Four and a half stars
Behind The Mask (1990)
Lindsey Buckingham is replaced by two musicians. Billy Burette and Rick Vito fill the gap routinely. The result is still music that shows for the first time in 15 years. Regardless of whether it is a slim adult contemporary rock numbers such as “Skies the Limit” or apparently pithy rocker like “Stand On The Rock”: you scratch the naturally luxurious production here, it will be a bit thin. The ladies save the album via the home straight: Stevie Nicks’ “Affairs of the Heart” is a power pop song committed between Synthies and Americana, the title track written and sung by Christine McVie is a wonderfully opulent piece of studio pop.
Three and a half stars
HANDS OFF
Kiln House (1970)
Peter Green leaves the band after three albums, which must first be oriented. An important step on the way to the Fleetwood Mac, which will record three of the best albums of the decade in the 1970s: For the first time, we hear Christine McVie, who will soon be a permanent member. Overall, the following applies: playful but moderately aged skirt.
Two and a half stars
Time (1995)
On the first album after five years, Lindsey Buckingham drops over again. We hear Mick Fleetwood in “Thesis Strange Times”, the soulful but less interesting spoken word end of the album. In between: generic rock pop that puts the emphasis on handmade.
Three stars
Solo Mac
18 band members gave themselves the jack plugs at Fleetwood Mac over the years. There are correspondingly many solo albums. Much of it sounds more of a distance, but we would like to make some recommendations: Bob Welch published six solo albums until 1983. French Kiss (1977, four stars) is the most joy-just because of disco nokeepers such as “Ebony Eyes” and “Hot Love, Cold World”.

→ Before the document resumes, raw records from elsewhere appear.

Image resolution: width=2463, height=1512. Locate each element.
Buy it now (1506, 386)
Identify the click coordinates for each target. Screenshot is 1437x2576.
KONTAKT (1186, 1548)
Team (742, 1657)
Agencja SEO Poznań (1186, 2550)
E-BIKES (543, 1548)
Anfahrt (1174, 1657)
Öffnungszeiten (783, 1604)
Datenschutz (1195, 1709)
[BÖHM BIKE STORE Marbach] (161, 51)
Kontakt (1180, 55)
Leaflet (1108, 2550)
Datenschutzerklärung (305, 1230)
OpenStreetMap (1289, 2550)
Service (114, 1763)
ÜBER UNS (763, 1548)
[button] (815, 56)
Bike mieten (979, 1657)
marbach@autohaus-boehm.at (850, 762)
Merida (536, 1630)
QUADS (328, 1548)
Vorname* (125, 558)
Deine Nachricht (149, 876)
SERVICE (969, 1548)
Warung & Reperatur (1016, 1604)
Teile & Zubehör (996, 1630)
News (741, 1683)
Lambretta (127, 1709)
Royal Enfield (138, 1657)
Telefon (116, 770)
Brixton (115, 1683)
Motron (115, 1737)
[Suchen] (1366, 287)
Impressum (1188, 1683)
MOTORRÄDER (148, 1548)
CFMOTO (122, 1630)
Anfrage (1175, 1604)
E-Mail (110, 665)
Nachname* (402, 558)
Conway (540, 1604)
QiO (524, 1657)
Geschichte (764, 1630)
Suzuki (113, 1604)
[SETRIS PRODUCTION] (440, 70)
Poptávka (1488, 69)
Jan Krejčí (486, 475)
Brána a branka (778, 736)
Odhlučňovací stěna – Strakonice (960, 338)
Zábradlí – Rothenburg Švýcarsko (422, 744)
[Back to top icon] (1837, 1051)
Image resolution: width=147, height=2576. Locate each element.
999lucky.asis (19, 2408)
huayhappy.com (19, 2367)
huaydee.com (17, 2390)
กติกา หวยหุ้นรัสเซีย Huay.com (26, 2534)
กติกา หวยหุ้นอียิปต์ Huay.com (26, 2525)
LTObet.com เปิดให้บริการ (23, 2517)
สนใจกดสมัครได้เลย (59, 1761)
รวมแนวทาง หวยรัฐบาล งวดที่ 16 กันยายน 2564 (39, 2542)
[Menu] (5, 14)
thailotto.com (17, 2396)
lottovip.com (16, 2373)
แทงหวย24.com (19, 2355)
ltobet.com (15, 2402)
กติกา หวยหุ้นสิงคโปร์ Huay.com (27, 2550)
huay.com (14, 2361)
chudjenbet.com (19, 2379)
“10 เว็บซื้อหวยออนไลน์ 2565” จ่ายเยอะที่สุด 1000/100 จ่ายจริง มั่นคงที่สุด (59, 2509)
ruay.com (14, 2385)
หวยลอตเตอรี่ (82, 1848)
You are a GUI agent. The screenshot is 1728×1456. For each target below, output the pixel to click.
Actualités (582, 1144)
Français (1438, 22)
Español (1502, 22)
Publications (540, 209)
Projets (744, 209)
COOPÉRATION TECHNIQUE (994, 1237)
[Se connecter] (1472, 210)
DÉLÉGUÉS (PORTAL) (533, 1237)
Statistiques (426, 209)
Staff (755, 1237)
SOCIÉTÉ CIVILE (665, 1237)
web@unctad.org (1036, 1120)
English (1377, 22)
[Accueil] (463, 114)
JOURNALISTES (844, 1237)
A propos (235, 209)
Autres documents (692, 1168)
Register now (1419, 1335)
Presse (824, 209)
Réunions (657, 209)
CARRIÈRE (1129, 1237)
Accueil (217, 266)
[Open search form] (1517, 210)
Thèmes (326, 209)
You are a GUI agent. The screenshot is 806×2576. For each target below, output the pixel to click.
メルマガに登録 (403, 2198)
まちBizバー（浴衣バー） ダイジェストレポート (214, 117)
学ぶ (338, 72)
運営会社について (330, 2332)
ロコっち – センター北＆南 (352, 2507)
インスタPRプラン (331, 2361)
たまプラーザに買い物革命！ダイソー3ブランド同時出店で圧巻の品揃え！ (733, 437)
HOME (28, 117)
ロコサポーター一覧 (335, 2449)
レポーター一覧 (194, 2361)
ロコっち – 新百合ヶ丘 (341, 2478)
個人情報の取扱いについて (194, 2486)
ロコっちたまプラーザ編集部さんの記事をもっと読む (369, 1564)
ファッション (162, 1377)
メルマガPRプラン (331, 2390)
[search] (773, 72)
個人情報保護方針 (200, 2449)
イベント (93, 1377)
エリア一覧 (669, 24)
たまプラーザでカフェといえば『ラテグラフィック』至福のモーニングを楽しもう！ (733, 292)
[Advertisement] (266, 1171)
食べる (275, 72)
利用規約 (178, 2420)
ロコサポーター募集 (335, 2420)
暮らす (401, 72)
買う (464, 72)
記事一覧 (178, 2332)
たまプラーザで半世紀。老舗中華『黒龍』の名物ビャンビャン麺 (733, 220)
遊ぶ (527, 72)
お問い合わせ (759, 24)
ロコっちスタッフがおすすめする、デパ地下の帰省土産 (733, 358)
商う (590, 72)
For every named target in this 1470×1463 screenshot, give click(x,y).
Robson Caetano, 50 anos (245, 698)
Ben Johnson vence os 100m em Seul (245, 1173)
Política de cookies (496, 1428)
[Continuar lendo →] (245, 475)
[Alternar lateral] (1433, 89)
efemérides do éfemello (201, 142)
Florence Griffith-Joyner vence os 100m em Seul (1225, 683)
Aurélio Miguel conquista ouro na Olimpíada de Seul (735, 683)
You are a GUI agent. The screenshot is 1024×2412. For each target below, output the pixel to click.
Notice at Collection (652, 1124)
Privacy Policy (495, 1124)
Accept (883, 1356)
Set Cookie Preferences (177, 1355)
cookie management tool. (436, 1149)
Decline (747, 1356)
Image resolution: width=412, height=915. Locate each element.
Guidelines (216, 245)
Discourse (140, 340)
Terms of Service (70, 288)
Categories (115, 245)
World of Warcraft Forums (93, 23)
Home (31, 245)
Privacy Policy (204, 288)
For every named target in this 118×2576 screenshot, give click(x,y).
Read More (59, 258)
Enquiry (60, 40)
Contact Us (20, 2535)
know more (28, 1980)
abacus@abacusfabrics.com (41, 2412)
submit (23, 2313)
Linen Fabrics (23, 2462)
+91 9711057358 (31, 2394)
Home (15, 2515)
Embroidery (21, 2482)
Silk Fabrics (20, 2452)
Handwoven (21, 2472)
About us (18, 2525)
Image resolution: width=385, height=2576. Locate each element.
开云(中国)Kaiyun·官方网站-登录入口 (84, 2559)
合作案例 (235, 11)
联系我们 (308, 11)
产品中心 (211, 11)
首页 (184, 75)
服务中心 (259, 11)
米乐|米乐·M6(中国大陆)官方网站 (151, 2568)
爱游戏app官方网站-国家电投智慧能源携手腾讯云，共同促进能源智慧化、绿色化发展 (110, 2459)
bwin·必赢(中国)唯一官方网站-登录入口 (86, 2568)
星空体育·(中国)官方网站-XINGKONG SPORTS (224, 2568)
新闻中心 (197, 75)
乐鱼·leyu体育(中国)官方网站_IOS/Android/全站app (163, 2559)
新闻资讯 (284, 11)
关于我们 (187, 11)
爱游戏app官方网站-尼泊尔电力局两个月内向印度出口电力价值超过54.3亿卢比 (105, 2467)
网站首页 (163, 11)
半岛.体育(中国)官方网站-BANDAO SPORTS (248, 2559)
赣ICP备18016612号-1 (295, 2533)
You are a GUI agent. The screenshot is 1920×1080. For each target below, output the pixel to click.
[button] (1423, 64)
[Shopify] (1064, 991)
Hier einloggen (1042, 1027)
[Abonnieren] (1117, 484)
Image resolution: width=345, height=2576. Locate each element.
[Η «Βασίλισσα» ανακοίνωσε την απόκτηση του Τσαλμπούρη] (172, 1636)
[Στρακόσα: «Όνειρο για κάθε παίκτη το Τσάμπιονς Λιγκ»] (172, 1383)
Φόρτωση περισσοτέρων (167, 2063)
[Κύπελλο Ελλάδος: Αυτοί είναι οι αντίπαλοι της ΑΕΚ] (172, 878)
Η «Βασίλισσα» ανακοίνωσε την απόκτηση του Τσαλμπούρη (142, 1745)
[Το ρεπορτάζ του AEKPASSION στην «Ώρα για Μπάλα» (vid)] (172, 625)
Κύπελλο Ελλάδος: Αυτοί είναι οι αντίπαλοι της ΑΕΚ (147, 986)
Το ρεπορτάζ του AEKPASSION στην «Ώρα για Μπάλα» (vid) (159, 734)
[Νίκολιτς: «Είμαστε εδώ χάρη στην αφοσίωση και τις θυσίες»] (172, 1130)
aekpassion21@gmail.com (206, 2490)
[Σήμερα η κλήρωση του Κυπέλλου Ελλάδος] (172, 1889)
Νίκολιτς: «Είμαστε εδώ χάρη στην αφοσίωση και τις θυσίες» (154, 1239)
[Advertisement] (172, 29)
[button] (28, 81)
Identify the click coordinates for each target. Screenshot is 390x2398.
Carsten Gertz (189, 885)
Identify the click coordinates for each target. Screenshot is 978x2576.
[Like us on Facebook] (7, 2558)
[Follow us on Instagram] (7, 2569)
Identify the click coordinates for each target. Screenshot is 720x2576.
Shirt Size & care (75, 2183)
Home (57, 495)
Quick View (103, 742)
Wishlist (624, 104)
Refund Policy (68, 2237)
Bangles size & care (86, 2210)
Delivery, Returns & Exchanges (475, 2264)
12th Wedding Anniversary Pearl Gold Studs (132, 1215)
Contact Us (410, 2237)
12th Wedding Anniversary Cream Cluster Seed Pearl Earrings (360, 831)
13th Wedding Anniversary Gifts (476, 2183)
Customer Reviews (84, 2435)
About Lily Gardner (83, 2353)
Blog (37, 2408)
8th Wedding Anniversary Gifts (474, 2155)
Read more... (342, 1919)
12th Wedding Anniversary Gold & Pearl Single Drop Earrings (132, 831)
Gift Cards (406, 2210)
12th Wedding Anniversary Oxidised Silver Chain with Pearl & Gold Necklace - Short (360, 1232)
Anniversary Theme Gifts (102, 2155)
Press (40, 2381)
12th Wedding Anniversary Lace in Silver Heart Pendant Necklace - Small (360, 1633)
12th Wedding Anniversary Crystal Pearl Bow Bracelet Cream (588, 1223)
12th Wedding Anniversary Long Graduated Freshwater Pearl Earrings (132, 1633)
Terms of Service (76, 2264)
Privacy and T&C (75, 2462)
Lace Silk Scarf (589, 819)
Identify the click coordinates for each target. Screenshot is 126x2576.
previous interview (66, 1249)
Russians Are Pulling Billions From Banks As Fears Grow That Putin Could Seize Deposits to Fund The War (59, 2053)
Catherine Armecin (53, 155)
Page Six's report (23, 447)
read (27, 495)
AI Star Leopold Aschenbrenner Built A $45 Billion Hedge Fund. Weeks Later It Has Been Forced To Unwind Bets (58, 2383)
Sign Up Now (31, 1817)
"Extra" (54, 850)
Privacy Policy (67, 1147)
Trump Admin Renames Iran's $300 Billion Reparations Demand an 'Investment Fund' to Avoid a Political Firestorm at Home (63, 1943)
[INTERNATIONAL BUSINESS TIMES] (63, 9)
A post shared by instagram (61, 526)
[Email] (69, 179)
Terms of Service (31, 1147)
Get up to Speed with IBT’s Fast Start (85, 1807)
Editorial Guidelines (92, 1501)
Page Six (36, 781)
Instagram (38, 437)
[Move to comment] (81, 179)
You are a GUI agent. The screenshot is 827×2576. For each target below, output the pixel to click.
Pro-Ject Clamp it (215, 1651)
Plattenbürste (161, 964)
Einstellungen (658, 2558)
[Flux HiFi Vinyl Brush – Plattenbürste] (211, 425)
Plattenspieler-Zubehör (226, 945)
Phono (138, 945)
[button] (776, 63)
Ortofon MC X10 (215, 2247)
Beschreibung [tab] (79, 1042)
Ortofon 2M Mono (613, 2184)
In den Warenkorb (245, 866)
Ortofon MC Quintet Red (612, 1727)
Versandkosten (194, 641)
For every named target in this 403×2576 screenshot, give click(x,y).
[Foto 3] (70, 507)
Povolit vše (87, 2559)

Christine Mcvie is to be mentioned twice: First of all, there is the clear debut album, which is still anchored in 60s under her maiden name Christine Perfect (1970, four stars). The second album Christine Mcvie (1984, three and a half stars) comes up with interesting guests such as Steve Winwood, Eric Clapton and, surprise, Mick Fleetwood and Lindsey Buckingham. After all, Buckingham Nicks (1973, four and a half stars), the album, was essential before the two became Fleetwood Mac.
If you want to revive the old days: with Mick Fleetwood & Friends Celebrate the Music of Peter Green and the Early Years of Fleetwood Mac (four stars), the live recycling of the London All-Star concerts from 2020 recently appeared.